My heart smashes past my rib cage. “Be careful!”
“It’s safe.” Isaiah holds his hand out to me. “I won’t let you fall.”
My eyes drift to the dark hole on the other side of the wall. From the ground, the drop looked staggering, but Isaiah said he wouldn’t let me fall and from the sincerity leaking from his face, he means it more than he means anything else.
As if in a tunnel, I outstretch my arm, and just as my fingers hover over his, my cell pings. Isaiah’s eyebrows draw together and my blood flow halts. We both know it has to be Ethan.
Isaiah jumps down and I pull the cell out of my pocket. With one touch, the phone lights up.
Ethan: you need to come home.
My pulse quickens. Have I been busted? why?
Isaiah shifts beside me, but remains patient. He knows my twin typically leaves me alone and that a text from him can mean problems. The seconds stretch into an eternity: come home
Me: what’s the problem?
Ethan: I think you’re lying to me. I don’t think you’re driving.
The entire world sways to the right, then to the left, before refocusing. What does Ethan know? From behind me, Isaiah wraps his arms around my waist, engulfing me in the warmth and strength of his body. “What’s wrong, angel?”
“I don’t know.”
Me: you’re paranoid
Ethan: r u with the guy you skipped school with?
Adrenaline shoots down my arms and into my fingers as I break out of Isaiah’s embrace and press buttons on the phone.
“Rachel?” Isaiah’s eyes become storm clouds as he watches me raise my cell to my ear. “What’s wrong?”

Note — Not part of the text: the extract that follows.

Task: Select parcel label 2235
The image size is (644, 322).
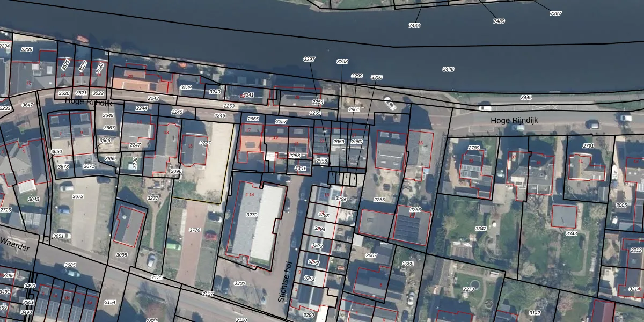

“I don’t know.” I glance at the beautiful skyline. Isaiah brought me here to celebrate his and Logan’s wins tonight at the dragway and to celebrate his passing of the ASE. This glorious overlook is Isaiah’s special place, a place he’s never brought anyone else. This moment was huge and Ethan is ruining it.
Ethan answers on the first ring. “Come home, Rachel.”
Fire rages inside of me as the voice sinks in. It’s not Ethan—it’s West. “Give the phone to Ethan.”
“No,” says West. “You two have that screwed-up twin thing, and he’ll cover for you.”
Yes, he will. “This is between me and Ethan. Not me and you. He covers for me. I cover for him. And in case you never noticed, both of us have been covering for you for years.”
I hear shifting, a button hit wrong on the phone, then static. “Rachel,” says Ethan. My head drops. They put me on speaker. “Come home.”
“We had a deal!” I kick at a rock and it skips into the brush. “Twin amnesty, remember? How can you sell me out?”
“We had amnesty when I thought you were going for a drive.” There’s an unfamiliar edge to Ethan’s voice. The same tone Dad used on West when West was caught fighting at school. “Guess what we just heard about at a party? Something about you skipping school with some punk in a black Mustang. I told them they were crazy and then they showed me the damned picture on their cell phone. I’m going to say this one more time. Get home, Rachel, and get home now.”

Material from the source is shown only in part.